Сны Агата видела очень часто, поэтому очередное сновидение совершенно не удивило её, но почему-то запомнилось. И в течение дня она несколько раз, задумавшись, бормотала:
— Вдоль белой полосы…
— Что? — переспросила услышавшая её Нюра, с которой они лежали на лугу.
— Да так, ерунда, — отмахнулась с улыбкой Агата, но внутренне приготовилась к насмешке.
Но Нюра улыбнулась в ответ:
— А я думала, ты стихи сочиняешь. Вот было бы круто. Своего поэта у нас в классе ещё нет, насколько я знаю.
— Нет, я не поэт, — Агате было жаль разочаровывать такую славную одноклассницу. — Вот станцевать да, могу.
— Думаю, и это нам тоже пригодится.

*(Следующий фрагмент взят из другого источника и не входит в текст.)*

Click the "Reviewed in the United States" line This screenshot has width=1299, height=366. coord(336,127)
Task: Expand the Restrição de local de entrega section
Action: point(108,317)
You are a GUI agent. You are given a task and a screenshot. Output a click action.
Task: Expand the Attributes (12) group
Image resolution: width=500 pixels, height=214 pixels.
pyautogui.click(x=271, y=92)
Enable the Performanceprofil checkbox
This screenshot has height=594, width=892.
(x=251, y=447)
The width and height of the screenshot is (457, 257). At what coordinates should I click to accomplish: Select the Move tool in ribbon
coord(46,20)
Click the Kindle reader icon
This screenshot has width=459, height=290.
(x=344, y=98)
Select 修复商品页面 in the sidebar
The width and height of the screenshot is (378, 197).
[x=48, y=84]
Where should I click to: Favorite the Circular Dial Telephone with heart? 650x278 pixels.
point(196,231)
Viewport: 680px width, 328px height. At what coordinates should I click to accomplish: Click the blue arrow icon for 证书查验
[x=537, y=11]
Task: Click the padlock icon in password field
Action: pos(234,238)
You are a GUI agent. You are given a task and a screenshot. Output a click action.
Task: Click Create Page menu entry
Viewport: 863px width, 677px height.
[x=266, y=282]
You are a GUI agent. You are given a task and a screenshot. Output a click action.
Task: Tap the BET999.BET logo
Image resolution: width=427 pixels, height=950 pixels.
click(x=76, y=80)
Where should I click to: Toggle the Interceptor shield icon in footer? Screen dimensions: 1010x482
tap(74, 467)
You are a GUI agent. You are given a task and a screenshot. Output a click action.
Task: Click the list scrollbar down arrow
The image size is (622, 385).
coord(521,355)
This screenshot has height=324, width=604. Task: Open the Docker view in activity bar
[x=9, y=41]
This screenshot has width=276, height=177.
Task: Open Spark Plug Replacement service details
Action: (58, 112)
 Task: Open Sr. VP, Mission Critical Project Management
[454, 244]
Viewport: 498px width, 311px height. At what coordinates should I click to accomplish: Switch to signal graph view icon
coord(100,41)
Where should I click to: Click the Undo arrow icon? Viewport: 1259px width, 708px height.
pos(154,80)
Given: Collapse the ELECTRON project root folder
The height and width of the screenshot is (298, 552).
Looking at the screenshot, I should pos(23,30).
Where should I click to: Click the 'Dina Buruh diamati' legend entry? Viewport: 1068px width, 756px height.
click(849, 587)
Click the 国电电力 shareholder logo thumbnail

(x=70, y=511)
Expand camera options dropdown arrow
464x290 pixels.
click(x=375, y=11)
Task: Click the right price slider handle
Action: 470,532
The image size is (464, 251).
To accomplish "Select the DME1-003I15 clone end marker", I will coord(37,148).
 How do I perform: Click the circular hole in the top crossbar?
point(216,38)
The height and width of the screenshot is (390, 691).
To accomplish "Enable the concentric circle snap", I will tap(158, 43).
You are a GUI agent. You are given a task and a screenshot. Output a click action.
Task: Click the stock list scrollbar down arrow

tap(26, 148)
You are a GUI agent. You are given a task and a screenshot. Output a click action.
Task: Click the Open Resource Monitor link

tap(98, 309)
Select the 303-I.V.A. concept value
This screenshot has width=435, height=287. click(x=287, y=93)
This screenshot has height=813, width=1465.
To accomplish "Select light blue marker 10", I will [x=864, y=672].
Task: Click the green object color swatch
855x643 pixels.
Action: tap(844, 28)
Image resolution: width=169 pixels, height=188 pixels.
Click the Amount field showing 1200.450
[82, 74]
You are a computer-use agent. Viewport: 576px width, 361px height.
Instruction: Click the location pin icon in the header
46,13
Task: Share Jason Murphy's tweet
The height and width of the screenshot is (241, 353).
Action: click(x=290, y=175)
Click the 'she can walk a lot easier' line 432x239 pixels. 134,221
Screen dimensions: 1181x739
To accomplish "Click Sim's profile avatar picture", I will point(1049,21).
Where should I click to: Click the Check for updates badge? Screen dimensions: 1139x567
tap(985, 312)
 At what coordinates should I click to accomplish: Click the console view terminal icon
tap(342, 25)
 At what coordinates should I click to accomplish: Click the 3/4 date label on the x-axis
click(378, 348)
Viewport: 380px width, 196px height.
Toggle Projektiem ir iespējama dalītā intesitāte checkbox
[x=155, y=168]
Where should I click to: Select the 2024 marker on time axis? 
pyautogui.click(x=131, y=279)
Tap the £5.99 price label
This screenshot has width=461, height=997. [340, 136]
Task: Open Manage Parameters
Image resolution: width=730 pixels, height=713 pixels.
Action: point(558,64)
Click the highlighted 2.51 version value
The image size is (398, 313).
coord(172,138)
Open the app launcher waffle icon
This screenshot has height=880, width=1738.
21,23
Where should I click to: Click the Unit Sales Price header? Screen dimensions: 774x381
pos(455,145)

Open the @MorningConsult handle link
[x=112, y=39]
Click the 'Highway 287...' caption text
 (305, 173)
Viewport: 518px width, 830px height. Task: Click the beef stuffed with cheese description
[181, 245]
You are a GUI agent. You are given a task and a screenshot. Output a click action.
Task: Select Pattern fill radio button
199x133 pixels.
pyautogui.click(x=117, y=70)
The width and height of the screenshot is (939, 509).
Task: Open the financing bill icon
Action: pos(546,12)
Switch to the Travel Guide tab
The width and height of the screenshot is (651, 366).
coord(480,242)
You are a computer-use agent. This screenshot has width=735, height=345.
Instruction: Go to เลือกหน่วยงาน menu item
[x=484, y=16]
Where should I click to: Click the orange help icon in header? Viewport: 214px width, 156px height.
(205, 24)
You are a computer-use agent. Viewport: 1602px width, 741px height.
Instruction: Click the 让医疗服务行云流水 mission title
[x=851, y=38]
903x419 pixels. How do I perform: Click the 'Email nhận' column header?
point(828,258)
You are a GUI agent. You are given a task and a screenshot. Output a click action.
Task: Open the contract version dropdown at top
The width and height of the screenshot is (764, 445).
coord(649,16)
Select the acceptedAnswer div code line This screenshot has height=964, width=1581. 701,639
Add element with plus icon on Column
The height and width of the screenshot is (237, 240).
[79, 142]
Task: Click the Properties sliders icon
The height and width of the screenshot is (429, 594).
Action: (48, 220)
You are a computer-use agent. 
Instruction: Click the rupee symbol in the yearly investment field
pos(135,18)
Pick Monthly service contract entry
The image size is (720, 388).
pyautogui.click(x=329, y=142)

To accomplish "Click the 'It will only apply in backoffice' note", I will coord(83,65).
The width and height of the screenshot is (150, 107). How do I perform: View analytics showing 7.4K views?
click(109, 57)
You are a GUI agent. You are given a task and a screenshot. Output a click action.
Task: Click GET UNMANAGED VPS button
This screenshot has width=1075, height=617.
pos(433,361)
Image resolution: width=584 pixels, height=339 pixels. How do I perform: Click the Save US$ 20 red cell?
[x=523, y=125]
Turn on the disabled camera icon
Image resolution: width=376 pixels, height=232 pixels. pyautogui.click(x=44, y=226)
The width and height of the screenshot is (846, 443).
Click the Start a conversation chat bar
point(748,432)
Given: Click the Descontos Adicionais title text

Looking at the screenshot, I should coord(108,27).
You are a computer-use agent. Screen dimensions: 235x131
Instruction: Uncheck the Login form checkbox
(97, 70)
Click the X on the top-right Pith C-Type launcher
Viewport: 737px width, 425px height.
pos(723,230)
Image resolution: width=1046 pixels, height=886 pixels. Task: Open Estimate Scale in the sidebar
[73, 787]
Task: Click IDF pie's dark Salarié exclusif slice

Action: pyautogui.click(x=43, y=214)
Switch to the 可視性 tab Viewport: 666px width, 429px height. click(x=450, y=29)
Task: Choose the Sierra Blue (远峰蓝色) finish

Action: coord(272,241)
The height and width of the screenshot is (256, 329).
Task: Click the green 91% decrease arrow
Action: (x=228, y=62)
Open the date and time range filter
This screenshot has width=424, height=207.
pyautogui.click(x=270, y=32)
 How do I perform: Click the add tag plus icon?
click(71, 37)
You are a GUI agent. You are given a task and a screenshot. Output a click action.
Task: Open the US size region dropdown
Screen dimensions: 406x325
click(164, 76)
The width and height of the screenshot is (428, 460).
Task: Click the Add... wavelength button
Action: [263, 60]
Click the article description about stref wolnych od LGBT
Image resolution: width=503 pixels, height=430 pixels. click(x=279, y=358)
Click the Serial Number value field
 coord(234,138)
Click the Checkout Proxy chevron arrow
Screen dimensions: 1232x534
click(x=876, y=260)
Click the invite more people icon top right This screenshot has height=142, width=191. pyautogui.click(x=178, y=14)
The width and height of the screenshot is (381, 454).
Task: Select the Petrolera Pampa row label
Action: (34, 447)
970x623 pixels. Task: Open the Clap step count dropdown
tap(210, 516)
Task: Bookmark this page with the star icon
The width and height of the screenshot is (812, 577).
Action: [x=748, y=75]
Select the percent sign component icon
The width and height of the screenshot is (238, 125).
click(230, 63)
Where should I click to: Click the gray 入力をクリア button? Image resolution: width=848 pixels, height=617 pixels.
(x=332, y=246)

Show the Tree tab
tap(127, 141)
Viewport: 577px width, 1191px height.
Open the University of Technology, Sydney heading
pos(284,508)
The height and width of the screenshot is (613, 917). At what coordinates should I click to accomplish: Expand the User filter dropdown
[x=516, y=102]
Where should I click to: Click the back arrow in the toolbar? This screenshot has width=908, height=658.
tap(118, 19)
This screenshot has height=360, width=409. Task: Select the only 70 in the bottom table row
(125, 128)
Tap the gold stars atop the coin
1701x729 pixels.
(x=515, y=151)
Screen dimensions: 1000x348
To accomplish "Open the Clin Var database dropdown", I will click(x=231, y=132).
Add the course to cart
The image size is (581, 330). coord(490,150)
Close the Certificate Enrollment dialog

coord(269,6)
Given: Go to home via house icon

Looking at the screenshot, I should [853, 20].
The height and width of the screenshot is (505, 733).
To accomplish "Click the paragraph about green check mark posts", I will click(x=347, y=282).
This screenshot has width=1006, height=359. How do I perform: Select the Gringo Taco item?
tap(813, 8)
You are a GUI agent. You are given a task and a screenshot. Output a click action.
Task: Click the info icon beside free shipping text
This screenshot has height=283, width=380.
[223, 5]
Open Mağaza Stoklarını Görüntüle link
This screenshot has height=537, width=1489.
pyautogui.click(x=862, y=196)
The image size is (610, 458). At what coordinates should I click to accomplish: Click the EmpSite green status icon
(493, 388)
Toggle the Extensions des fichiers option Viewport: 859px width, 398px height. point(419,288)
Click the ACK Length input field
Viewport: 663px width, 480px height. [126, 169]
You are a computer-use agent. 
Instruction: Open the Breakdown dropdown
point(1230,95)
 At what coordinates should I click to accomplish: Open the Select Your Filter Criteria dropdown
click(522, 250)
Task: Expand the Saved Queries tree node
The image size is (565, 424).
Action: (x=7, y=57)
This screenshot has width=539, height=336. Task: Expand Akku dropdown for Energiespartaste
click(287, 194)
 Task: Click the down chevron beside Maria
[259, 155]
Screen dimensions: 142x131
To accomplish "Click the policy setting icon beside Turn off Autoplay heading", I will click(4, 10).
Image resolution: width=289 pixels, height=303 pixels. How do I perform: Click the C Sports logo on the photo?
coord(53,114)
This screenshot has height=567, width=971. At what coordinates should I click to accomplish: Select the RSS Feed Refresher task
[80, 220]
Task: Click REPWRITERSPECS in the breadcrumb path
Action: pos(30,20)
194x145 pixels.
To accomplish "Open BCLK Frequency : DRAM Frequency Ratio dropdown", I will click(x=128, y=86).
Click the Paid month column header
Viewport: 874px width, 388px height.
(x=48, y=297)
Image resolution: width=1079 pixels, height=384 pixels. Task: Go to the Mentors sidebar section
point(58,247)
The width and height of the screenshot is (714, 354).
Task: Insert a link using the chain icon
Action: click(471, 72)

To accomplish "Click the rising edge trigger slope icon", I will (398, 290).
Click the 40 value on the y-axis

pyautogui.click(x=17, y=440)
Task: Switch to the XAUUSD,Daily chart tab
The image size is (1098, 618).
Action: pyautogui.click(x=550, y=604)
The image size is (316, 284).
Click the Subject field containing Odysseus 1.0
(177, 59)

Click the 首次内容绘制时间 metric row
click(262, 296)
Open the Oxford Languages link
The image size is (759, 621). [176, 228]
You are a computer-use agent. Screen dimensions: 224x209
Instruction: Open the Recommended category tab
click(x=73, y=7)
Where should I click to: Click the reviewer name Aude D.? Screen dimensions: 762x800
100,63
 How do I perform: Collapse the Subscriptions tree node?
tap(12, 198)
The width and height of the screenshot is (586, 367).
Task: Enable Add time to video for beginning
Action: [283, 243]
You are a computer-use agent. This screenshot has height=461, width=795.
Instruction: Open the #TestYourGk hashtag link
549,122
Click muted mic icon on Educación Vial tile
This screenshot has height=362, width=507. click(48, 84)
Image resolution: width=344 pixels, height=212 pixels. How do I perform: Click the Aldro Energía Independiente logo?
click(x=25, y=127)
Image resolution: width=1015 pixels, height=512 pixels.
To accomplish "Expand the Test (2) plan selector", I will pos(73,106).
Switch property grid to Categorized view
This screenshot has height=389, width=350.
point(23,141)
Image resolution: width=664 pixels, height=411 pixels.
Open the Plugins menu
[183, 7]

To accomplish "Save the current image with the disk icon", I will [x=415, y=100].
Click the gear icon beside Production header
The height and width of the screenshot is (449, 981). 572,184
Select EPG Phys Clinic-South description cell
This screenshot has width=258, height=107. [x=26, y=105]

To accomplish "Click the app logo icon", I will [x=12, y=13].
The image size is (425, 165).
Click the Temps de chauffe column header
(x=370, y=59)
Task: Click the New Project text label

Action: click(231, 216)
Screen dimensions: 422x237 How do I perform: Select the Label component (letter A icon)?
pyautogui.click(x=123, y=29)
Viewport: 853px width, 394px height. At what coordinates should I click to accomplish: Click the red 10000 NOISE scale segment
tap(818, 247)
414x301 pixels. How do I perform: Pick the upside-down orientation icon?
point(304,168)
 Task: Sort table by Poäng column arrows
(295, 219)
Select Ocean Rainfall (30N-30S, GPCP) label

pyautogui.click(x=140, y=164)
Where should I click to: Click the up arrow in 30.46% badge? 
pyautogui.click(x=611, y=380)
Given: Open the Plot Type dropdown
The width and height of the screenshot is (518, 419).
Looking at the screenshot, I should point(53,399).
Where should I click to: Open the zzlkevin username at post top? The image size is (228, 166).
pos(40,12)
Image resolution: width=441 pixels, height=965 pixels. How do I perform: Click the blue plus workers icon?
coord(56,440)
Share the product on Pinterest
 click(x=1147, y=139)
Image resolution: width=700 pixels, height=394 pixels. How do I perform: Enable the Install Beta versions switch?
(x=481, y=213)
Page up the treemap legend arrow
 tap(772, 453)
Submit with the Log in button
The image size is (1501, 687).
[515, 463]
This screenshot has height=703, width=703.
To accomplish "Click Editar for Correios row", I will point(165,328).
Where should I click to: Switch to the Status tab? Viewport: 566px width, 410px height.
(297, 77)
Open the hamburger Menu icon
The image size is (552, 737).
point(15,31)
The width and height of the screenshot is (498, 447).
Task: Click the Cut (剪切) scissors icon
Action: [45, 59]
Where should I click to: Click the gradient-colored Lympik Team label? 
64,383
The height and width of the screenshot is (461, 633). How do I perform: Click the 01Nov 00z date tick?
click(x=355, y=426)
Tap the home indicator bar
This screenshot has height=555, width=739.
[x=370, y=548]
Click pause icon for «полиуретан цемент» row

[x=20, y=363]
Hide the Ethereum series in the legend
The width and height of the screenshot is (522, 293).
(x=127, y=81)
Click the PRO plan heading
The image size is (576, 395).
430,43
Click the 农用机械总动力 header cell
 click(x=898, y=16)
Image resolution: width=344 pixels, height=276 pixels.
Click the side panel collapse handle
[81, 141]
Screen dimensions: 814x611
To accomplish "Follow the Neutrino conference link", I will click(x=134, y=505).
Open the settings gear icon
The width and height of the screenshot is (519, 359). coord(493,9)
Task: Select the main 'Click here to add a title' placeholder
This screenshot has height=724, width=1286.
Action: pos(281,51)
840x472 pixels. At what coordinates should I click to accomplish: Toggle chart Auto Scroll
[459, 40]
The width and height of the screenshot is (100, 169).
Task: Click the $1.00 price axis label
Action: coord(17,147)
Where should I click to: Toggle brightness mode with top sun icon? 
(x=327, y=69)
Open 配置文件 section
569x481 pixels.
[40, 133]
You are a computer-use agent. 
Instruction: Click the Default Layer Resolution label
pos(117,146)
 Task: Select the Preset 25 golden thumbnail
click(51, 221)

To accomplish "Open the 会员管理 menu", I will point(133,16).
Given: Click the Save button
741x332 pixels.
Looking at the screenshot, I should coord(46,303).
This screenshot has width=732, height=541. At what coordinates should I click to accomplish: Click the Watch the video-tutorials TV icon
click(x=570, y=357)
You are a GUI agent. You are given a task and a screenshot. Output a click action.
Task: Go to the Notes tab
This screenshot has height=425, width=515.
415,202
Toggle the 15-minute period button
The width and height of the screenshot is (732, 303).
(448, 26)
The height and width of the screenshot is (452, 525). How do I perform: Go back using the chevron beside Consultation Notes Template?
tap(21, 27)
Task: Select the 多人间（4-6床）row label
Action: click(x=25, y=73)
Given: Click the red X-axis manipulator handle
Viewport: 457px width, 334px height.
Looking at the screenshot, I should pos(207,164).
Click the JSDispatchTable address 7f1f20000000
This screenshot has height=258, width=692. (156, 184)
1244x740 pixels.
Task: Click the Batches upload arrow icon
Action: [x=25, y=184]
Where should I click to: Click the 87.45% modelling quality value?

Сейчас приедем на базу, и начнётся…
— Что?
— Мне старшие ребята рассказывали, что там столько интересного всегда. Я мечтала поскорее поехать. И вот дождалась. После обеда выдвигаемся.
— Тогда надо вещи собирать! — спохватилась Агата.
— И правда, пойдём, — Нюра поднялась с травы, глядя в ярко-голубое августовское небо. — А то там без нас все работают, а мы расслабляемся. Не дело.
— Да уж, — согласилась Агата, тоже поднявшись. Ей очень нравилось ещё и это: в их лагере никто никого не заставлял. Но все почему-то не отлынивали ни от работы, ни от творческих заданий. Она снова вспомнила старую школу, передёрнула плечами и в очередной раз порадовалась, что первого сентября пойдёт не в неё.
База отдыха, которую арендовали под их лагерь, располагалась неподалёку. На автобусах они ехали не больше двадцати минут, когда ребята из двенадцатого и тринадцатого классов вдруг закричали:
— Ура-а! Добрались!
Агата прилипла к окну. Среди сосен стояло белое потрёпанное здание с колоннами.
— Вот здесь мы и будем жить, — увидев её интерес, объяснила Ксения Владимировна и, обернувшись к остальным, скомандовала: — Народ, разгружаемся.